┌────────

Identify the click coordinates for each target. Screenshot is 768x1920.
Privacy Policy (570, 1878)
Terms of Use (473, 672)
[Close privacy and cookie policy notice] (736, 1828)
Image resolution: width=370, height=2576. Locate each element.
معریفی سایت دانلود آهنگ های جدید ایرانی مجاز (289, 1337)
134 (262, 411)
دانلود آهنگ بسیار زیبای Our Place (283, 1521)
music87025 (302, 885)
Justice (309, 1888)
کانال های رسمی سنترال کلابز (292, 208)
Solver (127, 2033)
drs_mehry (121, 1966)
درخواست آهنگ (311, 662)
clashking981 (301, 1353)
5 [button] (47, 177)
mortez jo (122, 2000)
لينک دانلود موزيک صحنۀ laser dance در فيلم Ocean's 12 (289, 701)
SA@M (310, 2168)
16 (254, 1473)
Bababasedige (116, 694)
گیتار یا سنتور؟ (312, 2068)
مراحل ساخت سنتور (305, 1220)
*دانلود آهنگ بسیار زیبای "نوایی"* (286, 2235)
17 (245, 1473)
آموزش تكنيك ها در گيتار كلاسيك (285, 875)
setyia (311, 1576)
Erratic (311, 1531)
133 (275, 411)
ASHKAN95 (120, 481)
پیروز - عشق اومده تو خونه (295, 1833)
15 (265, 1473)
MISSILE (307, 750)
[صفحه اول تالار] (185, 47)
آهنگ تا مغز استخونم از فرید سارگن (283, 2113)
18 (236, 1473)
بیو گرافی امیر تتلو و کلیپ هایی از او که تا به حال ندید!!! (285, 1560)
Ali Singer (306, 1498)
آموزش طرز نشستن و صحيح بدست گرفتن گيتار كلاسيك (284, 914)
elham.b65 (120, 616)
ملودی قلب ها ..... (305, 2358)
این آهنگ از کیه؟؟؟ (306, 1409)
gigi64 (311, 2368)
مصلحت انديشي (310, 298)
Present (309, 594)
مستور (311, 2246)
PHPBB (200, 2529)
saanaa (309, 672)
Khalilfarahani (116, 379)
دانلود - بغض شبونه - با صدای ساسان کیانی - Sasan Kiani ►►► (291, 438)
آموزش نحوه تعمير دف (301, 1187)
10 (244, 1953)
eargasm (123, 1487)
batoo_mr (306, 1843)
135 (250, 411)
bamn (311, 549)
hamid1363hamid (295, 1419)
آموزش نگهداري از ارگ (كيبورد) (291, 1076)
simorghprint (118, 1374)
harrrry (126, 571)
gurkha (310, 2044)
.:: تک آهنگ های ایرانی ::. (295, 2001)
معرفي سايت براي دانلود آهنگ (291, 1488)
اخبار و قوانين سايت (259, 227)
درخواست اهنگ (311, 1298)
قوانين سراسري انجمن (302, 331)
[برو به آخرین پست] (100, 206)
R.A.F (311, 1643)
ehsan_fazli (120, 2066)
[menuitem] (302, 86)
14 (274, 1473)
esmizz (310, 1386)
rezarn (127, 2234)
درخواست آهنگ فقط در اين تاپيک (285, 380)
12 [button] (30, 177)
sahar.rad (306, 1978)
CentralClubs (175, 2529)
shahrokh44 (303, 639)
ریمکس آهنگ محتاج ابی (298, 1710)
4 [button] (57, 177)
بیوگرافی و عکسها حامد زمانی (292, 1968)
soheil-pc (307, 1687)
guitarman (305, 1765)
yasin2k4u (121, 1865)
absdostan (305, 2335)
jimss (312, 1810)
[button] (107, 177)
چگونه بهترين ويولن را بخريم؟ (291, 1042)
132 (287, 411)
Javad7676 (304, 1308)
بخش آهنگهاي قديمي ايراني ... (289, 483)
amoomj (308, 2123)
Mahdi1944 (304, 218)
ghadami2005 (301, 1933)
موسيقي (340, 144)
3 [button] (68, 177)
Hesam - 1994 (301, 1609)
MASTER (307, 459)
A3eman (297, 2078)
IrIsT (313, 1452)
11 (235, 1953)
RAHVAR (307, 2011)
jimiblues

└────────

Lines from the records above that hold "زیبای" are the ones to list.

دانلود آهنگ بسیار زیبای Our Place (283, 1521)
*دانلود آهنگ بسیار زیبای "نوایی"* (286, 2235)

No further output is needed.